Weather surveillance radars usually obtain data from azimuth sectors that match antenna beamwidth. In the case of WSR-88Ds the beamwidth and the sector are 1° wide. Therefore, for classification purposes estimates obtained over 1° sectors are important. Yet such estimates originate from overlapping patches of ground clutter and hence are not representative of intrinsic clutter properties. We have therefore collected estimates from very small sectors (0.1° and 0.2° by slowly rotating the antenna) and over 1° sectors (by rotating faster). We have also collected some data in range–height indicator (RHI) mode and with stationary antenna. For the differential phase there was no appreciable difference between the histograms from the 0.1° and 1° sectors.
a. Copolar cross-correlation coefficient and differential phase
We start with the histogram of the magnitude of the cross-correlation coefficient ρ̂hv (Fig. 1) obtained in SHV mode. The time series data were collected between 0.5 and 25 km over the full 360° in the azimuth while the antenna was rotating at 1.5° s−1 (sector of 0.1°, 64 samples per estimate, and pulse repetition frequency of 1013 Hz) and also while the antenna was rotating at 15.8° s−1 (sector of 1°). The dwell time for computing one ρ̂hv estimate at either rotation rate was 63 ms and the elevation angle was 0.2°. Only data with clutter-to-noise ratios >20 dB are used and there was no noticeable difference between these histograms and the histograms from data with larger clutter-to-noise ratios.
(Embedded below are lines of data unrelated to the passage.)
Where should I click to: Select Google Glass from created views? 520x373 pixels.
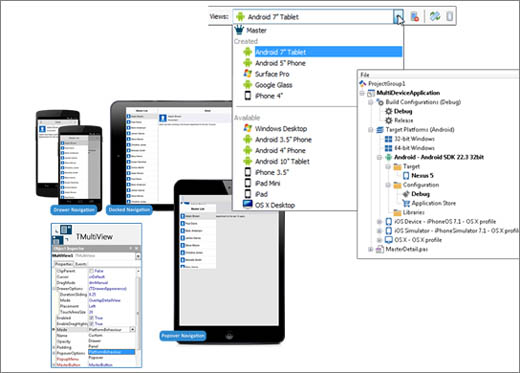coord(274,85)
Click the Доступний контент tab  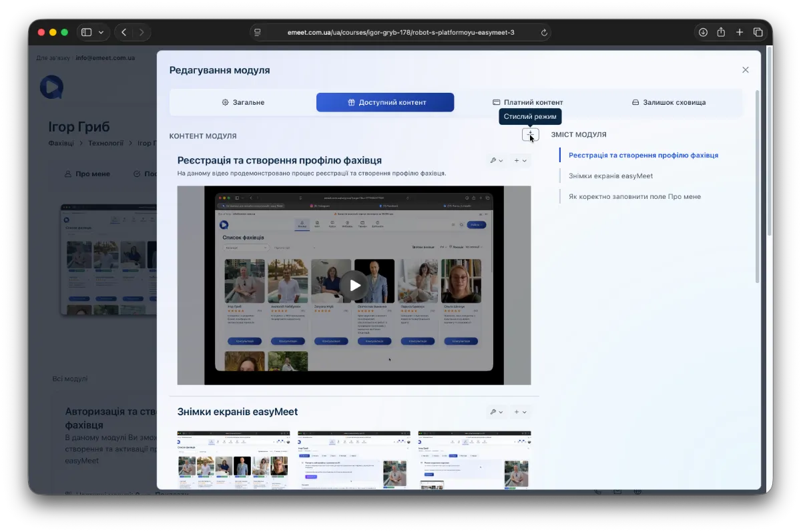click(385, 102)
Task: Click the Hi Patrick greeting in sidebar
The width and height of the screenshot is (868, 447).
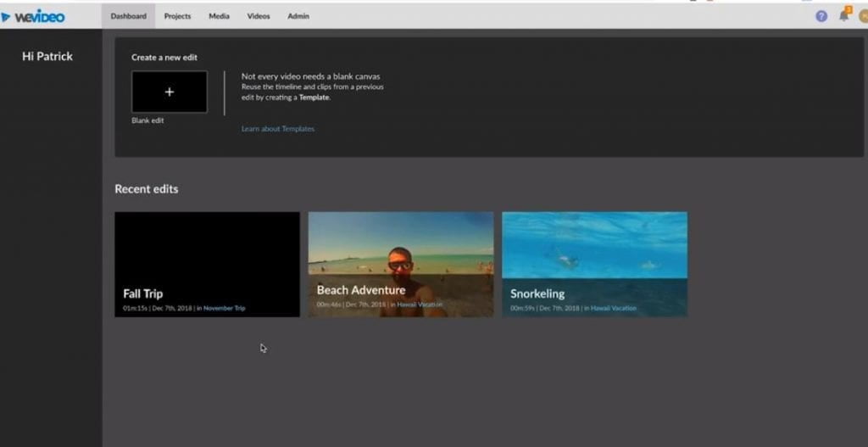Action: tap(47, 57)
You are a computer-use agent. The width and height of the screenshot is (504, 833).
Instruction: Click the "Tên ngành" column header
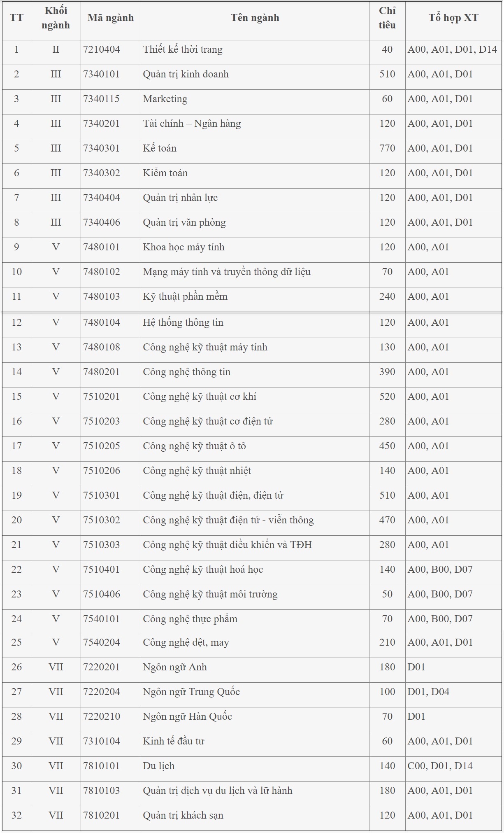255,18
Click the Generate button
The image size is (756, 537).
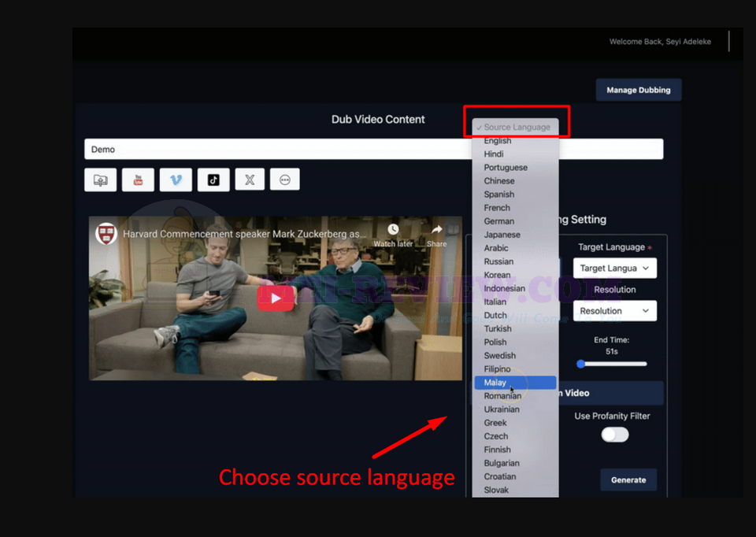point(628,480)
Both histograms (Fig. 1) favor surprisingly high values, considering that no correction for noise (in weak signals) or for the effects of depolarization (7a) was applied. The mean from the data over 0.1° sectors is 0.93 and a large portion of the histogram has values close to one, which is likely due to rigid scatterers. Because there was no noticeable difference between this histogram and histograms collected in stationary mode (same mean and shape) we refer to these values as intrinsic. There is a redistribution of values in histograms from the 1° sector; the occurrence of smaller ρhv is enhanced at the expense of a reduction in larger values, the mean shifts to 0.778, and a reduced peak close to one persists. The spatial decorrelation of clutter is the likely cause of this difference.
In precipitation, including hail, the ρhv seldom falls below 0.9 as can be seen in Fig. 2. Hence, the histograms in Fig. 1 completely overlap the one expected from precipitation. Further the two histograms are quite smooth in spite of the large difference in the total number of points; hence, estimates from these histograms should be very close to the true values.
For the intrinsic histogram (Fig. 1), the relative occurrence of values larger than 0.95 is 69% and that of values larger than 0.97 it is 59%. This means that in similar clutter, a significant number of ρ̂hvs is indistinguishable from the ρhv of rain (Straka et al. 2000). For the histogram from 1° sectors, the relative occurrence of values larger than 0.95 is 24% and for values larger than 0.97 it is 17%.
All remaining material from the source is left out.